Honda, Hyundai, Royal Dutch Shell, BMW Group and Toyota are among the companies that have formed the "Hydrogen Council."
Members of the council will make significant investments in hydrogen as an attempt to transition from fossil fuels to a cleaner form of energy, to the tune of a combined €1.4 billion per year.
In fact, General Motors and Honda are putting $85 million toward the production of hydrogen cells within their respective businesses.
And it’s not only the private sector that’s interested in hydrogen power, either...
The infrastructure bill President Biden signed into law last year allocates $9.5 billion in public funds to the green hydrogen industry - with a substantial chunk of that going to fuel cell development.
Hydrogen fuel cells might not get the media hype that lithium-ion batteries do right now, but it’s clear that some major players are making huge strides in the technology.
And today, I’ll share with you one fuel cell stock worth a second look by individual investors.
Without further ado, let me introduce it to you...
Plug Power Inc. (NASDAQ: PLUG)
Plug Power is an alternative energy company that designs, develops, commercializes, and manufactures hydrogen fuel cell systems, and focuses on proton exchange membrane (PEM) fuel cell and fuel-processing technologies, fuel cell-battery-hybrid technologies, and also related hydrogen storage and dispensing infrastructure.

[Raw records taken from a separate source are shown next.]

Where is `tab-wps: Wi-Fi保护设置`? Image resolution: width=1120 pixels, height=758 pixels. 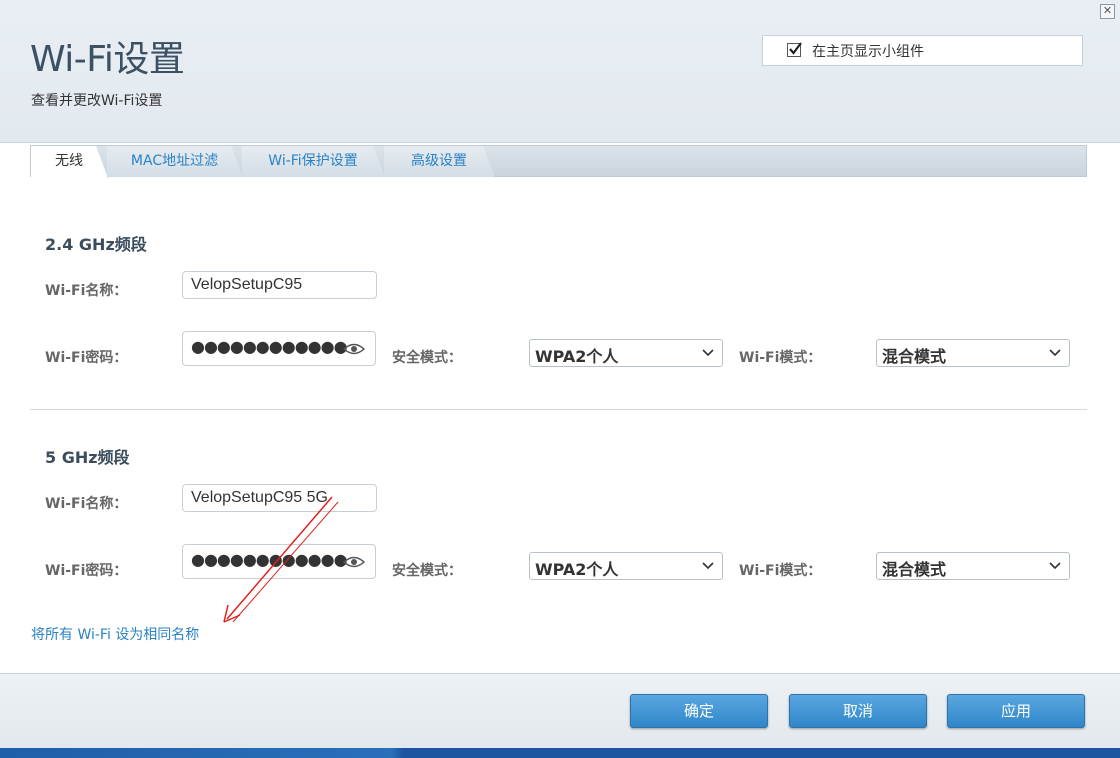
tab-wps: Wi-Fi保护设置 is located at coordinates (314, 162).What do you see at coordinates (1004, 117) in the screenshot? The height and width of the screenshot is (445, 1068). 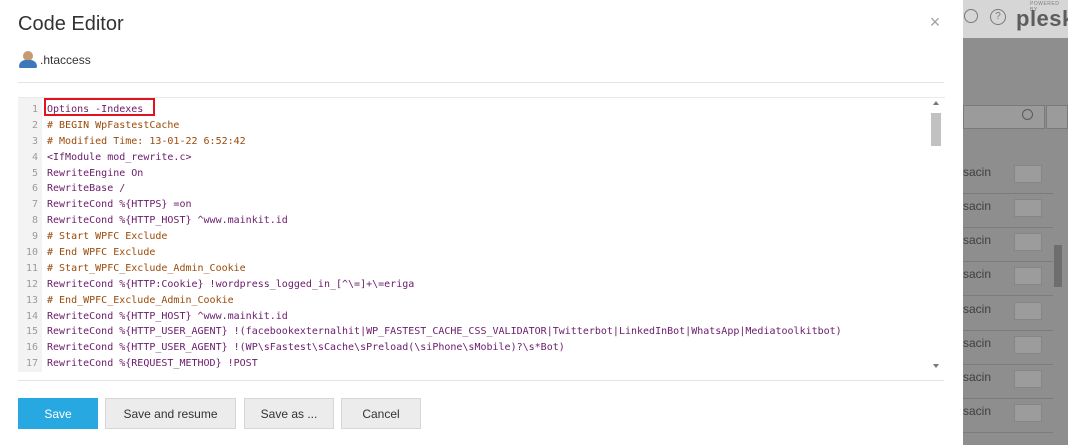 I see `background-search-input` at bounding box center [1004, 117].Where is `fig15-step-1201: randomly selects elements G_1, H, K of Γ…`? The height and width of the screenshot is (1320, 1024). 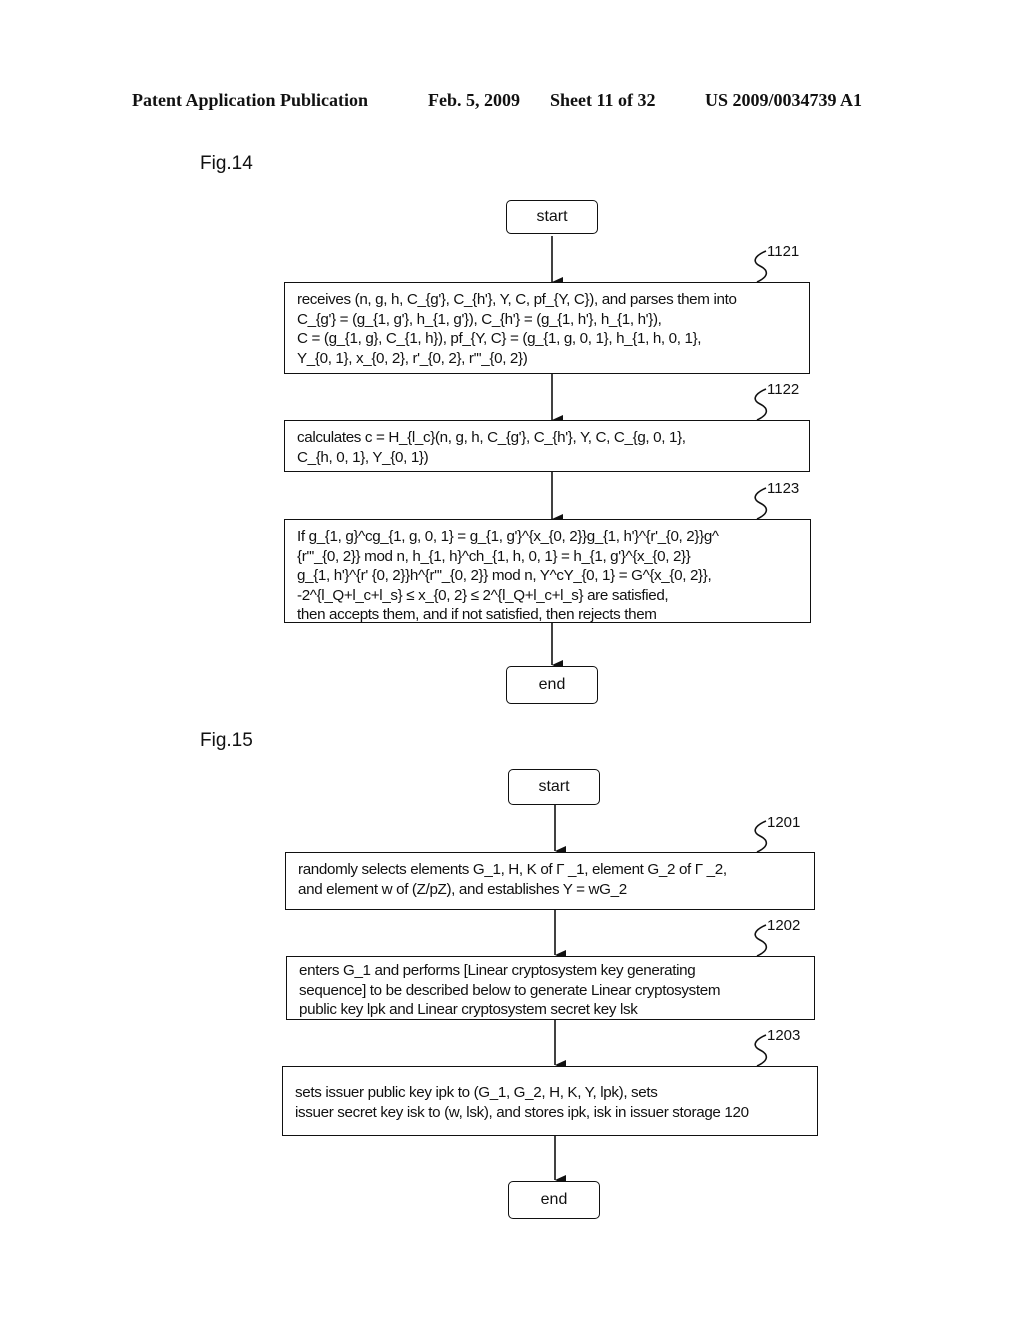 fig15-step-1201: randomly selects elements G_1, H, K of Γ… is located at coordinates (550, 881). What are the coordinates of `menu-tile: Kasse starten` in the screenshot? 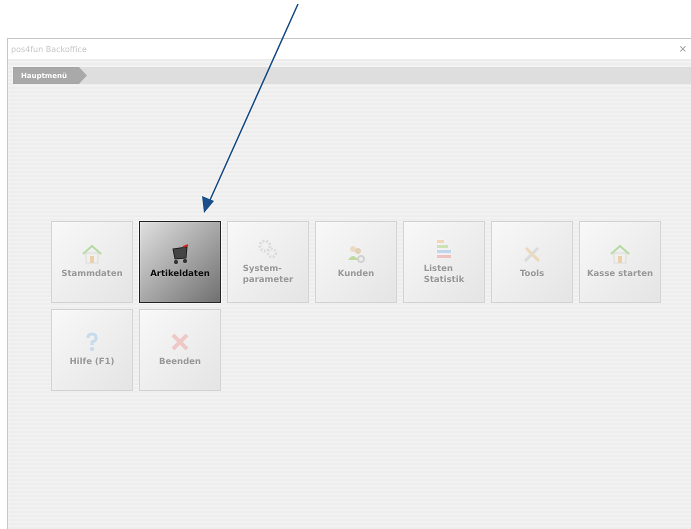 It's located at (620, 262).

For most of its history, Plug Power’s business has been concentrated in industrial vehicles like forklifts. Its main draw for investors in recent years has been its partnerships with Amazon, Walmart, Home Depot and other large-cap companies, which primarily use its technology to power warehouse vehicles.
But in the last few months, Plug Power has embarked on a pivot to a more exciting field: government-backed clean power plants.
Back in December, it announced a deal to provide Canadian gas shipping firm Certarus with up to 10 tons of green hydrogen per day - with deliveries slated to start later this quarter. The gas will ultimately go to Certarus end users for electrical production and industrial uses.
It also recently finalized a joint venture with Spanish utility Acciona Energy to build fuel cell power plants throughout Spain and Portugal. Here in the States, it’s also partnering with Charlottesville-based Apex Clean Energy on a 345 megawatt wind-powered green hydrogen production facility.
Plug Power is not yet profitable, and as you can see above, it has had a bumpy ride over the last two years. But it has a hefty book value per share, a debt-to-equity ratio under 20%, and has grown revenue by more than a third in the last year. The lows of 2022 could easily revert to the highs of early 2021 in the near future.
And we haven’t even fully discussed the potential of fuel cell companies like Plug Power in the context of rising automaker interest in hydrogen-powered cars.
The latest push by the auto industry to develop hydrogen fuel cell technology will drive a small basket of hydrogen stocks in the 2020s and beyond.